> **WHAT YOU NEED TO DO**:
Repeat the entries exactly. Leave nothing out.

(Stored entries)
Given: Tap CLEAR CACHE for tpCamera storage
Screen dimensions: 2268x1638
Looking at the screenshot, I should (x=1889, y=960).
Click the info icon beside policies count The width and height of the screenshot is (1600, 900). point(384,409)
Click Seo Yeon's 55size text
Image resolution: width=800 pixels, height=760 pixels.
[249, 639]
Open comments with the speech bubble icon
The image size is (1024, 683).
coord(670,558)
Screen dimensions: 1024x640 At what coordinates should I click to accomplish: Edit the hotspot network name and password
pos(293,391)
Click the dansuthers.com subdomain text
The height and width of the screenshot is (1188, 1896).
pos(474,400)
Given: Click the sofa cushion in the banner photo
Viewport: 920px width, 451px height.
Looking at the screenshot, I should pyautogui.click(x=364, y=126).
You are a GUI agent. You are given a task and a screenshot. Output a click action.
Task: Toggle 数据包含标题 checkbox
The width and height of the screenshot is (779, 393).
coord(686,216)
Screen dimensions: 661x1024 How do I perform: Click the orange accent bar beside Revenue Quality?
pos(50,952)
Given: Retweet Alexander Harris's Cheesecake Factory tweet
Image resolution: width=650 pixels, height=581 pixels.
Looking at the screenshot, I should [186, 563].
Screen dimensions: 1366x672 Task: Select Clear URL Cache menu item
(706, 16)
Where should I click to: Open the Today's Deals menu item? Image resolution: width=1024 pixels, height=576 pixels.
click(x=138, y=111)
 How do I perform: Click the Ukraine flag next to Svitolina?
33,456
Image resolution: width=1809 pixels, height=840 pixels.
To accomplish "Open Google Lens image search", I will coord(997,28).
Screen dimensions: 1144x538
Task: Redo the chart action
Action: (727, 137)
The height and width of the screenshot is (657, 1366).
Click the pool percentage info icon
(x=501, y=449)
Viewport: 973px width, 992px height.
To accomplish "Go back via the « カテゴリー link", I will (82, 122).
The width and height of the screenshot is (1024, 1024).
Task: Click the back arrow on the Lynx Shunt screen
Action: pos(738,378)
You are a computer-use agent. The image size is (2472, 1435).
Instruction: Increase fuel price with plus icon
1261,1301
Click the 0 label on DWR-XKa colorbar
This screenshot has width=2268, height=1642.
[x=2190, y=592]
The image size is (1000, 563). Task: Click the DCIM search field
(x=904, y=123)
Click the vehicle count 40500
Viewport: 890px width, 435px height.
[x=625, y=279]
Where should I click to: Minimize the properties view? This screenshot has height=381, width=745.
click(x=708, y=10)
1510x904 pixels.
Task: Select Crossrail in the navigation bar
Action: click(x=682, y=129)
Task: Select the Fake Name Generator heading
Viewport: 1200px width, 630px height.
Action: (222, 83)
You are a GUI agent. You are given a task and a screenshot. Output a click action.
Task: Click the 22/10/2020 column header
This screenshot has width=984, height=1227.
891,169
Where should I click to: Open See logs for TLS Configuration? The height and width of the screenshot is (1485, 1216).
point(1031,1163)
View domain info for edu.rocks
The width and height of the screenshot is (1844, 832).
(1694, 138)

> **EXPECTED ANSWER**:
Given: Tap CLEAR CACHE for tpCamera storage
Screen dimensions: 2268x1638
Looking at the screenshot, I should (x=1889, y=960).
Click the info icon beside policies count The width and height of the screenshot is (1600, 900). point(384,409)
Click Seo Yeon's 55size text
Image resolution: width=800 pixels, height=760 pixels.
[249, 639]
Open comments with the speech bubble icon
The image size is (1024, 683).
coord(670,558)
Screen dimensions: 1024x640 At what coordinates should I click to accomplish: Edit the hotspot network name and password
pos(293,391)
Click the dansuthers.com subdomain text
The height and width of the screenshot is (1188, 1896).
pos(474,400)
Given: Click the sofa cushion in the banner photo
Viewport: 920px width, 451px height.
Looking at the screenshot, I should pyautogui.click(x=364, y=126).
You are a GUI agent. You are given a task and a screenshot. Output a click action.
Task: Toggle 数据包含标题 checkbox
The width and height of the screenshot is (779, 393).
coord(686,216)
Screen dimensions: 661x1024 How do I perform: Click the orange accent bar beside Revenue Quality?
pos(50,952)
Given: Retweet Alexander Harris's Cheesecake Factory tweet
Image resolution: width=650 pixels, height=581 pixels.
Looking at the screenshot, I should [186, 563].
Screen dimensions: 1366x672 Task: Select Clear URL Cache menu item
(706, 16)
Where should I click to: Open the Today's Deals menu item? Image resolution: width=1024 pixels, height=576 pixels.
click(x=138, y=111)
 How do I perform: Click the Ukraine flag next to Svitolina?
33,456
Image resolution: width=1809 pixels, height=840 pixels.
To accomplish "Open Google Lens image search", I will coord(997,28).
Screen dimensions: 1144x538
Task: Redo the chart action
Action: (727, 137)
The height and width of the screenshot is (657, 1366).
Click the pool percentage info icon
(x=501, y=449)
Viewport: 973px width, 992px height.
To accomplish "Go back via the « カテゴリー link", I will (82, 122).
The width and height of the screenshot is (1024, 1024).
Task: Click the back arrow on the Lynx Shunt screen
Action: pos(738,378)
You are a computer-use agent. The image size is (2472, 1435).
Instruction: Increase fuel price with plus icon
1261,1301
Click the 0 label on DWR-XKa colorbar
This screenshot has width=2268, height=1642.
[x=2190, y=592]
The image size is (1000, 563). Task: Click the DCIM search field
(x=904, y=123)
Click the vehicle count 40500
Viewport: 890px width, 435px height.
[x=625, y=279]
Where should I click to: Minimize the properties view? This screenshot has height=381, width=745.
click(x=708, y=10)
1510x904 pixels.
Task: Select Crossrail in the navigation bar
Action: click(x=682, y=129)
Task: Select the Fake Name Generator heading
Viewport: 1200px width, 630px height.
Action: (222, 83)
You are a GUI agent. You are given a task and a screenshot. Output a click action.
Task: Click the 22/10/2020 column header
This screenshot has width=984, height=1227.
891,169
Where should I click to: Open See logs for TLS Configuration? The height and width of the screenshot is (1485, 1216).
point(1031,1163)
View domain info for edu.rocks
The width and height of the screenshot is (1844, 832).
(1694, 138)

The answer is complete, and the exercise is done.